• **EXERCISE GOAL**:
Put the entries below into a numbered list, leaving out the blank lines.

Entries excerpted from a collection
■ ■ ■ ■

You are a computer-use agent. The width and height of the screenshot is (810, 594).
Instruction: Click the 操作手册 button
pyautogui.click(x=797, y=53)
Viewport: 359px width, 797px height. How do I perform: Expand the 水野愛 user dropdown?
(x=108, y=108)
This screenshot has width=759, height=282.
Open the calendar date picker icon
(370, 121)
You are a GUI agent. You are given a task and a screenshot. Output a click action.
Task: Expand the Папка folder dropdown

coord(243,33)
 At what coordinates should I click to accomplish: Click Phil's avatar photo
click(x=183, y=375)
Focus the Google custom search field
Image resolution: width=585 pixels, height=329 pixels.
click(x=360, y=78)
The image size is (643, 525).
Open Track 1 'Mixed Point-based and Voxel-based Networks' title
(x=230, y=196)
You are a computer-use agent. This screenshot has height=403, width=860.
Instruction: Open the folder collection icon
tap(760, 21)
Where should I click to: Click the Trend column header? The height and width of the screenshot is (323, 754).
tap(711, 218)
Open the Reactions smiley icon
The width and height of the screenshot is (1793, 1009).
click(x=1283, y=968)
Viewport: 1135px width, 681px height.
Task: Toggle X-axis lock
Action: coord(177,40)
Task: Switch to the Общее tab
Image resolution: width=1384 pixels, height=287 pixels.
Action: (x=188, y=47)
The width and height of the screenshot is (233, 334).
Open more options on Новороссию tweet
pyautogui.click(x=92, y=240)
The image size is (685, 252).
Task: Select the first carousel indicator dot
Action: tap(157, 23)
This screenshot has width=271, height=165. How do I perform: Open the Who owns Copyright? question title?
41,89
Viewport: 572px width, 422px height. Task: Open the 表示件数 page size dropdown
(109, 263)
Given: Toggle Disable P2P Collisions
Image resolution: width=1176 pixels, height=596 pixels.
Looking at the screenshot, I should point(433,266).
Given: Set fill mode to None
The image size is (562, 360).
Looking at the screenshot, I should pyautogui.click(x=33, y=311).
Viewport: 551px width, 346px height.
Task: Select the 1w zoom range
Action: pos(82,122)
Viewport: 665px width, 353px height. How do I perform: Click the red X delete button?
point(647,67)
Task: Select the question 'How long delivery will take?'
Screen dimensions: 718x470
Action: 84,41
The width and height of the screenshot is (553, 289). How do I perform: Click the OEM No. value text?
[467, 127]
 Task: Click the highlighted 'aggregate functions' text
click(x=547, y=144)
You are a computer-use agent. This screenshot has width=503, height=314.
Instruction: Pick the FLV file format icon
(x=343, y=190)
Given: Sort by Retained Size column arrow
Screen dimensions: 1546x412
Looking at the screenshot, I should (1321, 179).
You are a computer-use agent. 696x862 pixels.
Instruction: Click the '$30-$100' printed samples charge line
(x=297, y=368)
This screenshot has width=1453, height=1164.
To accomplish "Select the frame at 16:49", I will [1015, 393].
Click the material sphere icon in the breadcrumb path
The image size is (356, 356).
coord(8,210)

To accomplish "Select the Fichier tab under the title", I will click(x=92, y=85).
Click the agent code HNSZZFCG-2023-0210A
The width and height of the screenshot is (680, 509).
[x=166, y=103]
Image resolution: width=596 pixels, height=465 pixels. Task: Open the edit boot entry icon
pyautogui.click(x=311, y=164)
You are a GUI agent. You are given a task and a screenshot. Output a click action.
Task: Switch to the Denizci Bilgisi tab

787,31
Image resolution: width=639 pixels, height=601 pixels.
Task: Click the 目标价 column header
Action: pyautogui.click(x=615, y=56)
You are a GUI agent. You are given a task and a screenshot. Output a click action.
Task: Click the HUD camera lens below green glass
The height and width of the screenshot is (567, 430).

■ ■ ■ ■

• **ANSWER TO THIS TASK**:
1. You are a computer-use agent. The width and height of the screenshot is (810, 594).
2. Instruction: Click the 操作手册 button
3. pyautogui.click(x=797, y=53)
4. Viewport: 359px width, 797px height. How do I perform: Expand the 水野愛 user dropdown?
5. (x=108, y=108)
6. This screenshot has width=759, height=282.
7. Open the calendar date picker icon
8. (370, 121)
9. You are a GUI agent. You are given a task and a screenshot. Output a click action.
10. Task: Expand the Папка folder dropdown
11. coord(243,33)
12.  At what coordinates should I click to accomplish: Click Phil's avatar photo
13. click(x=183, y=375)
14. Focus the Google custom search field
15. Image resolution: width=585 pixels, height=329 pixels.
16. click(x=360, y=78)
17. The image size is (643, 525).
18. Open Track 1 'Mixed Point-based and Voxel-based Networks' title
19. (x=230, y=196)
20. You are a computer-use agent. This screenshot has height=403, width=860.
21. Instruction: Open the folder collection icon
22. tap(760, 21)
23. Where should I click to: Click the Trend column header? The height and width of the screenshot is (323, 754).
24. tap(711, 218)
25. Open the Reactions smiley icon
26. The width and height of the screenshot is (1793, 1009).
27. click(x=1283, y=968)
28. Viewport: 1135px width, 681px height.
29. Task: Toggle X-axis lock
30. Action: coord(177,40)
31. Task: Switch to the Общее tab
32. Image resolution: width=1384 pixels, height=287 pixels.
33. Action: (x=188, y=47)
34. The width and height of the screenshot is (233, 334).
35. Open more options on Новороссию tweet
36. pyautogui.click(x=92, y=240)
37. The image size is (685, 252).
38. Task: Select the first carousel indicator dot
39. Action: tap(157, 23)
40. This screenshot has width=271, height=165. How do I perform: Open the Who owns Copyright? question title?
41. 41,89
42. Viewport: 572px width, 422px height. Task: Open the 表示件数 page size dropdown
43. (109, 263)
44. Given: Toggle Disable P2P Collisions
45. Image resolution: width=1176 pixels, height=596 pixels.
46. Looking at the screenshot, I should point(433,266).
47. Given: Set fill mode to None
48. The image size is (562, 360).
49. Looking at the screenshot, I should pyautogui.click(x=33, y=311).
50. Viewport: 551px width, 346px height.
51. Task: Select the 1w zoom range
52. Action: pos(82,122)
53. Viewport: 665px width, 353px height. How do I perform: Click the red X delete button?
54. point(647,67)
55. Task: Select the question 'How long delivery will take?'
56. Screen dimensions: 718x470
57. Action: 84,41
58. The width and height of the screenshot is (553, 289). How do I perform: Click the OEM No. value text?
59. [467, 127]
60.  Task: Click the highlighted 'aggregate functions' text
61. click(x=547, y=144)
62. You are a computer-use agent. This screenshot has width=503, height=314.
63. Instruction: Pick the FLV file format icon
64. (x=343, y=190)
65. Given: Sort by Retained Size column arrow
66. Screen dimensions: 1546x412
67. Looking at the screenshot, I should (1321, 179).
68. You are a computer-use agent. 696x862 pixels.
69. Instruction: Click the '$30-$100' printed samples charge line
70. (x=297, y=368)
71. This screenshot has width=1453, height=1164.
72. To accomplish "Select the frame at 16:49", I will [1015, 393].
73. Click the material sphere icon in the breadcrumb path
74. The image size is (356, 356).
75. coord(8,210)
76. To accomplish "Select the Fichier tab under the title", I will click(x=92, y=85).
77. Click the agent code HNSZZFCG-2023-0210A
78. The width and height of the screenshot is (680, 509).
79. [x=166, y=103]
80. Image resolution: width=596 pixels, height=465 pixels. Task: Open the edit boot entry icon
81. pyautogui.click(x=311, y=164)
82. You are a GUI agent. You are given a task and a screenshot. Output a click action.
83. Task: Switch to the Denizci Bilgisi tab
84. 787,31
85. Image resolution: width=639 pixels, height=601 pixels.
86. Task: Click the 目标价 column header
87. Action: pyautogui.click(x=615, y=56)
88. You are a GUI agent. You are given a task and a screenshot. Output a click action.
89. Task: Click the HUD camera lens below green glass
90. The height and width of the screenshot is (567, 430).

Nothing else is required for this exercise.